Three 18 year olds — Private Archibald Barrow.     Private Hawley John Brown.     And Private Alfred Tait — all 18 years old.     And then there was a Major Horace Hutchins — age 49.     That’s just an example of the two extremes of the 73 individuals that paid with their lives.

“It was erected by the officers — they asked one of the members of the battalion — who was a carpenter to fashion a cross and they raised it — and it sat there honouring the dead.”

This picture was taken in June of 1917 — there you can see the cross in this temporary cemetery.


“That cross came back to Canada in the early 1920’s and was erected on the point of the Royal Military College where it was the scene of an annual commemoration right through until the early 1990’s when it was refurbished and moved over here to the armories.”

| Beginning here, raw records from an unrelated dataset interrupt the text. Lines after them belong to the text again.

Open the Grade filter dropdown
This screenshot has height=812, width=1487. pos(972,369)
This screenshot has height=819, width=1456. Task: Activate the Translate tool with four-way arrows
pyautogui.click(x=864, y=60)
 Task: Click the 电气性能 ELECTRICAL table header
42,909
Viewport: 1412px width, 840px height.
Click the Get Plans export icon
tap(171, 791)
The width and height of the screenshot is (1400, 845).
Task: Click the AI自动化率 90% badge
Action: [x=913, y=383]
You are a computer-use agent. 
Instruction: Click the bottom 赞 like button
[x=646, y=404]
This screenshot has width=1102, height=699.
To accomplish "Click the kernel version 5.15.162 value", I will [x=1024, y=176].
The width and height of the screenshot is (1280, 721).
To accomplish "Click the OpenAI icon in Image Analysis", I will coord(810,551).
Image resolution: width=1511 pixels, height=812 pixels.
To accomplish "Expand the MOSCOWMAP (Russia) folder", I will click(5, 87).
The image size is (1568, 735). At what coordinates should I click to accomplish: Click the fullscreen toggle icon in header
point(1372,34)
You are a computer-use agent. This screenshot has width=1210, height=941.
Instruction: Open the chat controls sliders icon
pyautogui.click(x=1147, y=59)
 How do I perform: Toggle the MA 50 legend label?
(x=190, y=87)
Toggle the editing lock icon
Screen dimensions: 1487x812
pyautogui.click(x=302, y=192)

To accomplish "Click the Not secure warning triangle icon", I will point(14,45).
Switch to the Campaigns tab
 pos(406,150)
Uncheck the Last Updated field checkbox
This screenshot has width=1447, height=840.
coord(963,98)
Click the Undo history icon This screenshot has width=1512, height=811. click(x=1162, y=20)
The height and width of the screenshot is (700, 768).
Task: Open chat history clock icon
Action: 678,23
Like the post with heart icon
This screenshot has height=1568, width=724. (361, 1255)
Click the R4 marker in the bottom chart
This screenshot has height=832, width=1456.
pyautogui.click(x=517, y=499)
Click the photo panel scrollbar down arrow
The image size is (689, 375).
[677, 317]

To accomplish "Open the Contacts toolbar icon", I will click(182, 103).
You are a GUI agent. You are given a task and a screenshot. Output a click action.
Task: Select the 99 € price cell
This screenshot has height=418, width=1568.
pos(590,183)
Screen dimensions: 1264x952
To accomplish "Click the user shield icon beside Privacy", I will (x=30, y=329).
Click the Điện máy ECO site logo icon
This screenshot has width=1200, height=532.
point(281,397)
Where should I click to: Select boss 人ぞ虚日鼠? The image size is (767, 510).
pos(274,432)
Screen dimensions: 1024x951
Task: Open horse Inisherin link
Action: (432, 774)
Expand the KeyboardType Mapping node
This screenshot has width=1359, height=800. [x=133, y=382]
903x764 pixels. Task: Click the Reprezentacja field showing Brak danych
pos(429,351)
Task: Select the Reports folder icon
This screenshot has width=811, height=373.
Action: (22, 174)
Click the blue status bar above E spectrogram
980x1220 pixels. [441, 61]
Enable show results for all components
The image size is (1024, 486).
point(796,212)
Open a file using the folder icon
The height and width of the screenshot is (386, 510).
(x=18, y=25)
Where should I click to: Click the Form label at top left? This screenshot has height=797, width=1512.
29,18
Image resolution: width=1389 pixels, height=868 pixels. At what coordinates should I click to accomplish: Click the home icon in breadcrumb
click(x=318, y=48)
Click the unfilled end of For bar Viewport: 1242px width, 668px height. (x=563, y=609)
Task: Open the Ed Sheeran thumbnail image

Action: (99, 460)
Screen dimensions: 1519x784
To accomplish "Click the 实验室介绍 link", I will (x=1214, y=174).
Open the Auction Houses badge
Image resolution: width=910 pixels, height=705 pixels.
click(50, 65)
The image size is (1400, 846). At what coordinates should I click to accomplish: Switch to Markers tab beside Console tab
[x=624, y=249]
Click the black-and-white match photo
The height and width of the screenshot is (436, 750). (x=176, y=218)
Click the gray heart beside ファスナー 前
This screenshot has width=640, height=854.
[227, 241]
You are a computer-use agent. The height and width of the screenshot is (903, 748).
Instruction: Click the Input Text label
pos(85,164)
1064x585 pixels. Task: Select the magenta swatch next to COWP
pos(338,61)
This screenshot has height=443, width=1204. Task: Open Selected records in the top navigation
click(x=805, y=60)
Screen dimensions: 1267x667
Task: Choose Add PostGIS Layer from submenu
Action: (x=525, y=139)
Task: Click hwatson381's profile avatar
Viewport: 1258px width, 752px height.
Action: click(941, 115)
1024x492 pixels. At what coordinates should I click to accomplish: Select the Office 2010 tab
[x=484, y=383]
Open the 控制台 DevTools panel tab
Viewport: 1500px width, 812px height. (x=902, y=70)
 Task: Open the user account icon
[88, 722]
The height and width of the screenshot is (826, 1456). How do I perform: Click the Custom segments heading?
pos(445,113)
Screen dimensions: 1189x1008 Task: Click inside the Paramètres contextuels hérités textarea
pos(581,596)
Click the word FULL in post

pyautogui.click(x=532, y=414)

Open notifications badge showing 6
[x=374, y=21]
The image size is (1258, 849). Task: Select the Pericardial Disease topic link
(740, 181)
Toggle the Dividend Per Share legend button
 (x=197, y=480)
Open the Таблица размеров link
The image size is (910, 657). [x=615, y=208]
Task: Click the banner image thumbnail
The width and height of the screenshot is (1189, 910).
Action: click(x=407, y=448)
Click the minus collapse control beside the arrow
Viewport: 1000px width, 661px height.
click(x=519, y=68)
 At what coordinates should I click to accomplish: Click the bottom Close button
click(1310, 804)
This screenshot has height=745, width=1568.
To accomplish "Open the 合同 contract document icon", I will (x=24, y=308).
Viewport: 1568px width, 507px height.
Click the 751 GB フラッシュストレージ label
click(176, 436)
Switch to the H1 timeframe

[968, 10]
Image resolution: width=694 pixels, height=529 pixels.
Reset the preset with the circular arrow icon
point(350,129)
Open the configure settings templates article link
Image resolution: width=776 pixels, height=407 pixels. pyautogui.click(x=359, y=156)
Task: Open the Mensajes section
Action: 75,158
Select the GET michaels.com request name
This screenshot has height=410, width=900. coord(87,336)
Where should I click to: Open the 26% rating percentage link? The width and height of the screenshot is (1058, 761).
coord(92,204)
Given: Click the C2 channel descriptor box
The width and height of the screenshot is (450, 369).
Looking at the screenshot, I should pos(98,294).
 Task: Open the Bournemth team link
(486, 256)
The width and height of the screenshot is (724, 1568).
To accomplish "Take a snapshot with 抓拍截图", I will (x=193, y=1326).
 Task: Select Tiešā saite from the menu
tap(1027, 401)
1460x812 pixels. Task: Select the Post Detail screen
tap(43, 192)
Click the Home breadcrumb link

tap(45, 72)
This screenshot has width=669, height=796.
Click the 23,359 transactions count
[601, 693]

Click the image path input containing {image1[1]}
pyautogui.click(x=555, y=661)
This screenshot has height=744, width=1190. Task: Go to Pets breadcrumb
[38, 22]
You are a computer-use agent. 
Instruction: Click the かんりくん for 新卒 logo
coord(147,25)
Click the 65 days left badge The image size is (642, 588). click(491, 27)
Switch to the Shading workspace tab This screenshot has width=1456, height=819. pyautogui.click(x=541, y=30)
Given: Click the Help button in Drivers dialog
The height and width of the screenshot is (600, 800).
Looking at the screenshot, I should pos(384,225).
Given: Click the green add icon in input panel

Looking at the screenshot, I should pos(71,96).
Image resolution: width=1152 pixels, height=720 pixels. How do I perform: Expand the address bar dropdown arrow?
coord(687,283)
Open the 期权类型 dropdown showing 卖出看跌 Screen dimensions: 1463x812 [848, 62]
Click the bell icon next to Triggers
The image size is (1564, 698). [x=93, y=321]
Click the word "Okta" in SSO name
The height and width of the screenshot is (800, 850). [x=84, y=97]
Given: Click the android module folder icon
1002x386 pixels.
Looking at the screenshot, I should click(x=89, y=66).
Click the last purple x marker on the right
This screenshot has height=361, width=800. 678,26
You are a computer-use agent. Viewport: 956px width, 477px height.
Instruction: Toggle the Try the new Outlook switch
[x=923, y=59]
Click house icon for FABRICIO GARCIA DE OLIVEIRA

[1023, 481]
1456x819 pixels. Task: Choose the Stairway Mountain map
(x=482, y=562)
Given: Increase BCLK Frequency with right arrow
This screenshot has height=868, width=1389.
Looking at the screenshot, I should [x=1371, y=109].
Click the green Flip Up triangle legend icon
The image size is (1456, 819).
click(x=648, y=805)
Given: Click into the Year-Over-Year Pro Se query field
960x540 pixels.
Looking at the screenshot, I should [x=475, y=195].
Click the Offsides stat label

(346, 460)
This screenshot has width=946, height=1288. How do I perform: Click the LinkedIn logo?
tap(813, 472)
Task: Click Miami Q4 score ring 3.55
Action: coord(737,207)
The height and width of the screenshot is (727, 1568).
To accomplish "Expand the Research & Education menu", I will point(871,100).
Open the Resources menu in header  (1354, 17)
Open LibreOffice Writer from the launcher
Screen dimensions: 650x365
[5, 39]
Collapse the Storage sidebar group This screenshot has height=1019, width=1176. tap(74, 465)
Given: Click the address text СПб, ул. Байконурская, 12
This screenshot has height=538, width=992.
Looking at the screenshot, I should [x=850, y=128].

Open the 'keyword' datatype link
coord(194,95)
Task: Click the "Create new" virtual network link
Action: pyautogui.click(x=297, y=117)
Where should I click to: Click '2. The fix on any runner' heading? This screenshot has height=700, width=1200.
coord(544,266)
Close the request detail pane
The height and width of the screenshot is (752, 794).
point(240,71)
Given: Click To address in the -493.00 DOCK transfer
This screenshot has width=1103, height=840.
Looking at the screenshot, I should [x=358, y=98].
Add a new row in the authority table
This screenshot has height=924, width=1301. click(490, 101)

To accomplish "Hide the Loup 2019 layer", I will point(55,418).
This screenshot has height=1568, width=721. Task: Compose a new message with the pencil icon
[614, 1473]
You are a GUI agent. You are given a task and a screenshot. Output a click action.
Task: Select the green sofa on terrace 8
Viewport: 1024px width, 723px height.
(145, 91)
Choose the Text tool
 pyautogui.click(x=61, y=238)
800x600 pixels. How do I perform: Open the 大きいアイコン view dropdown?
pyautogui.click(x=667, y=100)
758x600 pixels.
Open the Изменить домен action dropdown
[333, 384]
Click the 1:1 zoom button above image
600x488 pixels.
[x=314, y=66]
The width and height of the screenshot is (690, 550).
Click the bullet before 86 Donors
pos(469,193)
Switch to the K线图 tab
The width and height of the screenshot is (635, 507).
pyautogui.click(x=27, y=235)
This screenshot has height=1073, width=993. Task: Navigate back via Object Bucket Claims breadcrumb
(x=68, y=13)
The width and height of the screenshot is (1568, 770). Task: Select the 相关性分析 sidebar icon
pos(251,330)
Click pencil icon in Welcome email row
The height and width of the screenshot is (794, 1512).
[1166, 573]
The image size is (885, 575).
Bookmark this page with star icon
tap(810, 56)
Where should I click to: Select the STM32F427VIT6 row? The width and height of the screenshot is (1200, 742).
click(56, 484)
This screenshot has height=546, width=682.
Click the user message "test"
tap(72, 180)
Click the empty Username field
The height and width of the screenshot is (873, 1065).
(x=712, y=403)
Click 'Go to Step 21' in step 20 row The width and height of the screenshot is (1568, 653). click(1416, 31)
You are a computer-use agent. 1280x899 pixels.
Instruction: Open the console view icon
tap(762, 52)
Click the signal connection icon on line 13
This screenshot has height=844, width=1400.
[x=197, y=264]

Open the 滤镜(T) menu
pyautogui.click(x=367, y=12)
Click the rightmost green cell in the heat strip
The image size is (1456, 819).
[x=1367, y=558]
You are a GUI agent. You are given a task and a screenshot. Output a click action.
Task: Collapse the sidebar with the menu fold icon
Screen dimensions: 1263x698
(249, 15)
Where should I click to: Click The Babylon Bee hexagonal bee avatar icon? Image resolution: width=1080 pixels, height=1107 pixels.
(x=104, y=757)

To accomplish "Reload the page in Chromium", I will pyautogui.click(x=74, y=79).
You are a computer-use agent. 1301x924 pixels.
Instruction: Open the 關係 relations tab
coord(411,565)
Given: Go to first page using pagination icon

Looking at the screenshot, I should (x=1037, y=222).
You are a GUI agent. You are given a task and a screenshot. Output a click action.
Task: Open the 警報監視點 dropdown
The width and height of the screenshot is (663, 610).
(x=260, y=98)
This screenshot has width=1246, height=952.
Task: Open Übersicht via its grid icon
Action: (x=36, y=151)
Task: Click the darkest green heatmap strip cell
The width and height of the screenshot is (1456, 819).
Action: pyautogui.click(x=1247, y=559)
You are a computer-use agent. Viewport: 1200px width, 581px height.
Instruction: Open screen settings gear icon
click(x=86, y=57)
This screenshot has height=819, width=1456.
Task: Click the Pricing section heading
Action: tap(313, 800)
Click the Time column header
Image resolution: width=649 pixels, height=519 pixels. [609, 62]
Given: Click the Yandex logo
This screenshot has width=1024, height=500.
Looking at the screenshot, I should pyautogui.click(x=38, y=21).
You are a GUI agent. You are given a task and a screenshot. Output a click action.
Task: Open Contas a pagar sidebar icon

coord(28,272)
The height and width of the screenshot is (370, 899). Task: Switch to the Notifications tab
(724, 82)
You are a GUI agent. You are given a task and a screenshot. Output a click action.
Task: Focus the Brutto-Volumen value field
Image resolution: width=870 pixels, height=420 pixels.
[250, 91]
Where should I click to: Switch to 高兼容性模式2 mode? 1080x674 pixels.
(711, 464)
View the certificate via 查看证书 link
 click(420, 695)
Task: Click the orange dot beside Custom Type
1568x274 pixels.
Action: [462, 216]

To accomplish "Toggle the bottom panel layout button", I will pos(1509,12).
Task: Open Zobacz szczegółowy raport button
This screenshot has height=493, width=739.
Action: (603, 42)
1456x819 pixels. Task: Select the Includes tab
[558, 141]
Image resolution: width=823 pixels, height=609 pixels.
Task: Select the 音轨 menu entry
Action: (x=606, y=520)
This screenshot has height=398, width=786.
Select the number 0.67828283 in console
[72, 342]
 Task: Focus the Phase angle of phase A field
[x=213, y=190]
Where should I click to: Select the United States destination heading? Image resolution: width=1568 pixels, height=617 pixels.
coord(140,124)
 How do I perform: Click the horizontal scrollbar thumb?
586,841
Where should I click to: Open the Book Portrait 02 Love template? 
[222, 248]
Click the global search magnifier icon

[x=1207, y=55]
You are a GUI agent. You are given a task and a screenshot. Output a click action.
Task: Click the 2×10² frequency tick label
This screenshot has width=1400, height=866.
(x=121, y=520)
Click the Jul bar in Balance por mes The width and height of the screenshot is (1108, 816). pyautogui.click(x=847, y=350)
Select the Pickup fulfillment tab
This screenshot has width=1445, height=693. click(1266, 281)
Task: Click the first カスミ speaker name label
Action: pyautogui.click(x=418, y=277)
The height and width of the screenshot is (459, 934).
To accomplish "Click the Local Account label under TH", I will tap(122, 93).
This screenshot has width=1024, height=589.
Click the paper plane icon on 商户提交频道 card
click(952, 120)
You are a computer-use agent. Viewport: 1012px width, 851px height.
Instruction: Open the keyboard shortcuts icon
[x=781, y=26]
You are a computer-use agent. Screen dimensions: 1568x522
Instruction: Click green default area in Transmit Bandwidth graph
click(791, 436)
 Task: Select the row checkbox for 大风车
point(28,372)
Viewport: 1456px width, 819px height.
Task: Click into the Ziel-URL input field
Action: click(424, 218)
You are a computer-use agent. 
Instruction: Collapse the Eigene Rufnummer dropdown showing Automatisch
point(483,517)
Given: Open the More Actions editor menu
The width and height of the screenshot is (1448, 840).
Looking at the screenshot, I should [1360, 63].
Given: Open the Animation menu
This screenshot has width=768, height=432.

The other “Kingston piece” of Vimy History or should I say pieces –are located at the Electronics and Communications Museum at the Base.

Annette Gillis/Curator

“These are three of the original 20 plaster models which were actually built by the sculptor Allward in order to build the Vimy Ridge Memorial over in France.     So these 20 plaster models — the other 17 are at the War Museum in Ottawa were taken over to France — they’re all half scale and all of the carvers over there would then use these to build the real memorial.     At the time they were considered part of the process.”

Both the museum and the PWOR will be holding special events on Sunday — to coincide with those taking place over in Europe.     Mike Postovit, CKWS News, Kingston.